▶ [The request] Substitute "specific element" for "particular element" in the items starting at the line that has "This screenshot has width=1456, height=819. Find" and stopping after the line that has "the favorite/unfavorite button". Reproduce only those lines, with everything else unchanged.

▶ [Material for this exercise]

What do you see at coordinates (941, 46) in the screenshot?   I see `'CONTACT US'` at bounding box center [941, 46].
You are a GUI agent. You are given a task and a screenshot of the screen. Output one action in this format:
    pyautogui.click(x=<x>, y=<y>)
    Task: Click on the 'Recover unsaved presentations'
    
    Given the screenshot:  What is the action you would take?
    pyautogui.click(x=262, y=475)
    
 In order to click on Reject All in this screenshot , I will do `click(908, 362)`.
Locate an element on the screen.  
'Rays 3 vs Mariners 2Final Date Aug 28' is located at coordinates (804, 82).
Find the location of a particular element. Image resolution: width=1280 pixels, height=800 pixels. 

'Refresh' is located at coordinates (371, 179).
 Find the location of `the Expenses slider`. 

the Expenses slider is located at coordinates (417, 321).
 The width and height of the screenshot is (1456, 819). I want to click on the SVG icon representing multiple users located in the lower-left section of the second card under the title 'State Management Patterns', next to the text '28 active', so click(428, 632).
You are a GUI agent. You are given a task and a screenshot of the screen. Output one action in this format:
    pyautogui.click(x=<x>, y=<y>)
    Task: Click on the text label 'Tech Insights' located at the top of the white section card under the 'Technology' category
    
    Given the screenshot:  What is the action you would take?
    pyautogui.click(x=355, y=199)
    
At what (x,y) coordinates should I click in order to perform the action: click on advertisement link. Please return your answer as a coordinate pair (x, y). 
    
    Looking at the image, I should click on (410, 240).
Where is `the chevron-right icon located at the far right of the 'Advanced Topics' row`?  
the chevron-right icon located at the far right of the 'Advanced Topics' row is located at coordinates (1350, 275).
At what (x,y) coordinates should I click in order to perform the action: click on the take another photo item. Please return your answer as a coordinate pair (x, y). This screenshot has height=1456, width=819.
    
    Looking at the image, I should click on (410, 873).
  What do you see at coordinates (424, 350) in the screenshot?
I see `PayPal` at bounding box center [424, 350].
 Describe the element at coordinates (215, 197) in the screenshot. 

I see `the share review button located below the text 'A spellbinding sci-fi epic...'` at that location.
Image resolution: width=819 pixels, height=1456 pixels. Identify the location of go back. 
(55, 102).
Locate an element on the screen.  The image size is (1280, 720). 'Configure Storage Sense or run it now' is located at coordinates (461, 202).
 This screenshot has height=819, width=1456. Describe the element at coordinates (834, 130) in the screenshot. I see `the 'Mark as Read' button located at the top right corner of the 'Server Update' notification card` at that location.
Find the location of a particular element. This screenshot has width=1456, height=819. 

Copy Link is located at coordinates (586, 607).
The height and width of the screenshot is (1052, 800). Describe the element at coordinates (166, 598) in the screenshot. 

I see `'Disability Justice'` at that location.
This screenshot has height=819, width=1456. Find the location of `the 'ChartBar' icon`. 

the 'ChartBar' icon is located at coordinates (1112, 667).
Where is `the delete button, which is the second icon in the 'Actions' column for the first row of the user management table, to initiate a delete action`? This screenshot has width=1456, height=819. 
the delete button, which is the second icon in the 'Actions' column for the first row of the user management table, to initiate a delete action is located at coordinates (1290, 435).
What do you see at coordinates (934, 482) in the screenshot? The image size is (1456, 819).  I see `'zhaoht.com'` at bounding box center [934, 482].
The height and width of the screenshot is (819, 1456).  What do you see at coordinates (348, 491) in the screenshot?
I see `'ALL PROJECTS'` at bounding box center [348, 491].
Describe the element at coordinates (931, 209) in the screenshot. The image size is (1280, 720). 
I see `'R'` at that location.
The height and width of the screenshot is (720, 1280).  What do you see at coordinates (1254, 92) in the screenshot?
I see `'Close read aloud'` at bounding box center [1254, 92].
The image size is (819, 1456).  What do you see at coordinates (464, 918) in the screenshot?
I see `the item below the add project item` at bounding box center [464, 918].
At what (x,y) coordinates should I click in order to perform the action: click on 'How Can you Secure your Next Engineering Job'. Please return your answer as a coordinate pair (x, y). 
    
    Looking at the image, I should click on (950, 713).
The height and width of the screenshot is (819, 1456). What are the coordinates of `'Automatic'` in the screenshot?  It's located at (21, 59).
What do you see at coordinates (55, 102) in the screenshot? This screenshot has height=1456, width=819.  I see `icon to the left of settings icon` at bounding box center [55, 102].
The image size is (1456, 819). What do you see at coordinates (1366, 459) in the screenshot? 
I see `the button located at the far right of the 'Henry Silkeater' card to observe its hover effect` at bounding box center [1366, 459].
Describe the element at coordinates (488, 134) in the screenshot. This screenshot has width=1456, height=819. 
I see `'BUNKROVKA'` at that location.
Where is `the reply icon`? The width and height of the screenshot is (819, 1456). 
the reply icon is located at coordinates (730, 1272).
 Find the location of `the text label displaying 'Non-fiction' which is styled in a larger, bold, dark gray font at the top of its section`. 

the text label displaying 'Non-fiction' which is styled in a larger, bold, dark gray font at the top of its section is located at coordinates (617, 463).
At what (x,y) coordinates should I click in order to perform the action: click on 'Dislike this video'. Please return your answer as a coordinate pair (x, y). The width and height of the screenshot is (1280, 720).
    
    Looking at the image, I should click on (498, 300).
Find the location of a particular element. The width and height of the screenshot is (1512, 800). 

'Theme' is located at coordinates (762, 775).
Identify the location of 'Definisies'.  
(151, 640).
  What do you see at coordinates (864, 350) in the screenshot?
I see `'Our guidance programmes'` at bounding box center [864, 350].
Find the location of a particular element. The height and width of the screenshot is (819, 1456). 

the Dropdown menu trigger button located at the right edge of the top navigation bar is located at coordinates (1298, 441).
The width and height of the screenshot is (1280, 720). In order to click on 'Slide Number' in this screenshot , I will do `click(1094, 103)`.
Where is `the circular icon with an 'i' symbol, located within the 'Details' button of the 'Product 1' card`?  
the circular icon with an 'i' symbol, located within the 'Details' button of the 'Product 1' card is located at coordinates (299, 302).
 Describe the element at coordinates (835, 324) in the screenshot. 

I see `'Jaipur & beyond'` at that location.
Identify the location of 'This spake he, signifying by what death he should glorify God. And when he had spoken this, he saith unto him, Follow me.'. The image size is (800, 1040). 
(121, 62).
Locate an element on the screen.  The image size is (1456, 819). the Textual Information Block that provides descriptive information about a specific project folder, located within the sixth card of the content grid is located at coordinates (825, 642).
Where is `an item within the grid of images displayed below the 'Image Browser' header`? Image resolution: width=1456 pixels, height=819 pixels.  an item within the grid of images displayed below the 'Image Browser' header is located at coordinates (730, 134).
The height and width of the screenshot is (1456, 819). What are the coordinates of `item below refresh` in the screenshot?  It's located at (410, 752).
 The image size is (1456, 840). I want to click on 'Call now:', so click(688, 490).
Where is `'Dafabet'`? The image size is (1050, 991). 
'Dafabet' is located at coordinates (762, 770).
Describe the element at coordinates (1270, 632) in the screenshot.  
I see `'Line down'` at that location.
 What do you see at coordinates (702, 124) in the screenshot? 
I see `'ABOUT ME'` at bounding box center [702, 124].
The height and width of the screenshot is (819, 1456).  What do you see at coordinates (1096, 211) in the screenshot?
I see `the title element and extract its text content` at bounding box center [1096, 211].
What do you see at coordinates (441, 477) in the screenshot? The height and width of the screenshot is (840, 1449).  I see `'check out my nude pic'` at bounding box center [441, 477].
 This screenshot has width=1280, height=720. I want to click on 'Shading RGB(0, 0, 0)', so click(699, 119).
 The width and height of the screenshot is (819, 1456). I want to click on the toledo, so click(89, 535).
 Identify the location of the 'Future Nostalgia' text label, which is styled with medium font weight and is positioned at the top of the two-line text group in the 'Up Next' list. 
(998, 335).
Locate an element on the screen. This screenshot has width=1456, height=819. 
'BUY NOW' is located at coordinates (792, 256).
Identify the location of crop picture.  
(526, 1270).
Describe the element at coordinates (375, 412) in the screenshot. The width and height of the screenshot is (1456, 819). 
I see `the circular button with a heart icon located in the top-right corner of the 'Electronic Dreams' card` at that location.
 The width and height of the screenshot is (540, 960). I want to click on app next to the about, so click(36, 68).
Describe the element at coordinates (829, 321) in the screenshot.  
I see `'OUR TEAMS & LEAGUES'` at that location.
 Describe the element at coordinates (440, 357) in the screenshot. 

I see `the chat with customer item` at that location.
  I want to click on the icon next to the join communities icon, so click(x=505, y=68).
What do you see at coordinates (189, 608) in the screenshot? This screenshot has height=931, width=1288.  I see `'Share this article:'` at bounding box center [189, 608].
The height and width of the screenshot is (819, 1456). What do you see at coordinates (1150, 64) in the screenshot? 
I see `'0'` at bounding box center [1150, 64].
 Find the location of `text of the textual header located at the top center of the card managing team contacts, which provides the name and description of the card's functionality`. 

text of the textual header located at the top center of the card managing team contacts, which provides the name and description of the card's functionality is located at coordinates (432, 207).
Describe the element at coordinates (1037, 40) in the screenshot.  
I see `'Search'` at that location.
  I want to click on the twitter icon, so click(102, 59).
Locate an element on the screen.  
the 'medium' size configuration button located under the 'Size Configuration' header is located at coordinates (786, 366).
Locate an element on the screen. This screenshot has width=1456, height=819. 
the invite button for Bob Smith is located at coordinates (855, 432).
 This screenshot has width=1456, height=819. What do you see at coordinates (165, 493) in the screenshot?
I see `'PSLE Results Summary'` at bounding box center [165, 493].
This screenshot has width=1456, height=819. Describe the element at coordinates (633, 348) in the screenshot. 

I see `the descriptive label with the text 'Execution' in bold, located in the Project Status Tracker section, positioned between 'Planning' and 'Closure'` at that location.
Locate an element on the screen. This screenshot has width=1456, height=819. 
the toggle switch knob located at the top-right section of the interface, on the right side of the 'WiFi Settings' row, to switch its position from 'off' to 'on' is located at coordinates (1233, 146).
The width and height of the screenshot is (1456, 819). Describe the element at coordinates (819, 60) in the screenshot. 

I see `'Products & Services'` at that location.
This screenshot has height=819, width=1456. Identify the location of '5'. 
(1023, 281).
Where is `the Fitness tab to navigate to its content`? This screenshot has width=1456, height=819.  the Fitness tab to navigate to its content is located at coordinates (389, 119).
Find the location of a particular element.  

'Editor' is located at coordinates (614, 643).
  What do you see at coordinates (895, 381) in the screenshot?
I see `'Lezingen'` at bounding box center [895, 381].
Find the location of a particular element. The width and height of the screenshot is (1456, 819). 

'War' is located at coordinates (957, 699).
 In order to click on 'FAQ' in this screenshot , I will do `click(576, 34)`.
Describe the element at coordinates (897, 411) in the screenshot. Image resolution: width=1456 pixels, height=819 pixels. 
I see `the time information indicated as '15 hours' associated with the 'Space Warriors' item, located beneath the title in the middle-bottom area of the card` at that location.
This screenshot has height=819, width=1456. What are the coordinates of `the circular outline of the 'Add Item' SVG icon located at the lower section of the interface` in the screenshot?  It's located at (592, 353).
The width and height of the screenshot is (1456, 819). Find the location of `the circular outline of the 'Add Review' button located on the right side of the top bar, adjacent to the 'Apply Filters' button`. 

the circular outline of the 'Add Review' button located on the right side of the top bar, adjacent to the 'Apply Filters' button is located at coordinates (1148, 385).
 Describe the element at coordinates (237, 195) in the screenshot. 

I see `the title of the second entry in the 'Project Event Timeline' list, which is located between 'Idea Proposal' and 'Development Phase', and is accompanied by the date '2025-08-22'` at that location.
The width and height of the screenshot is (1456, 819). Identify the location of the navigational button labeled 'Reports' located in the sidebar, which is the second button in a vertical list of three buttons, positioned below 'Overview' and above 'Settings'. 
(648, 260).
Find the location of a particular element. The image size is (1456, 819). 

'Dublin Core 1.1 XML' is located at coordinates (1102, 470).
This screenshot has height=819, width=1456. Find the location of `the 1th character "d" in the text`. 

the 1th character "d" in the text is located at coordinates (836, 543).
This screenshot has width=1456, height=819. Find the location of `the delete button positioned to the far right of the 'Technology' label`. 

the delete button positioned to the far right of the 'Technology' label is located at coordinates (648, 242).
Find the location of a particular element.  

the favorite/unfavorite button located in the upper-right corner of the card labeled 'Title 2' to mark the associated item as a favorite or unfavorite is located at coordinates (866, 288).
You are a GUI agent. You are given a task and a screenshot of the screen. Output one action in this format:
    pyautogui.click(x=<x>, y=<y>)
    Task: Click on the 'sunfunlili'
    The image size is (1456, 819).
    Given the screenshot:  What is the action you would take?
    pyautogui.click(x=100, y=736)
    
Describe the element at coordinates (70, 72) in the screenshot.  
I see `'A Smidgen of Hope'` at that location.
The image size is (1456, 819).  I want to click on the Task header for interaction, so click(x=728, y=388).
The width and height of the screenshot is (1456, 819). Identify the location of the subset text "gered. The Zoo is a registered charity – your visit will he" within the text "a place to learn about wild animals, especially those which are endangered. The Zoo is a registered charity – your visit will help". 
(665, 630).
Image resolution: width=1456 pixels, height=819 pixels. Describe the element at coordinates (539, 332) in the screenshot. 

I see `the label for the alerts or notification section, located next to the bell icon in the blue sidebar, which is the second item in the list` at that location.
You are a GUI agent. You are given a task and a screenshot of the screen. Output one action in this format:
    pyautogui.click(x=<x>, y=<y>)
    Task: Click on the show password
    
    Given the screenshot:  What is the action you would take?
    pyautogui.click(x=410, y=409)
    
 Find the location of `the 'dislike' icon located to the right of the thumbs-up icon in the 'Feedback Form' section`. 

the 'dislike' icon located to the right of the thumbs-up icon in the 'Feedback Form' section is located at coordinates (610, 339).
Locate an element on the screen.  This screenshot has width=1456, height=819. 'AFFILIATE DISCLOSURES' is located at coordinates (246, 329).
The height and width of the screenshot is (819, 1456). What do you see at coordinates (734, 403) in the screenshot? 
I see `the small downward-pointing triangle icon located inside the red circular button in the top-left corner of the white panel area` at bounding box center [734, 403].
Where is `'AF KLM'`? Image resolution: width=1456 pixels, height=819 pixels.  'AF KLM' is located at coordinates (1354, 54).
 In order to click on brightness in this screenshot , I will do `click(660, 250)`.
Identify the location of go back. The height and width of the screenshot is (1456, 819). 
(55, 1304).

▶ [Worked answer]
This screenshot has width=1456, height=819. Find the location of `the delete button positioned to the far right of the 'Technology' label`. 

the delete button positioned to the far right of the 'Technology' label is located at coordinates (648, 242).
Find the location of a specific element.  

the favorite/unfavorite button located in the upper-right corner of the card labeled 'Title 2' to mark the associated item as a favorite or unfavorite is located at coordinates (866, 288).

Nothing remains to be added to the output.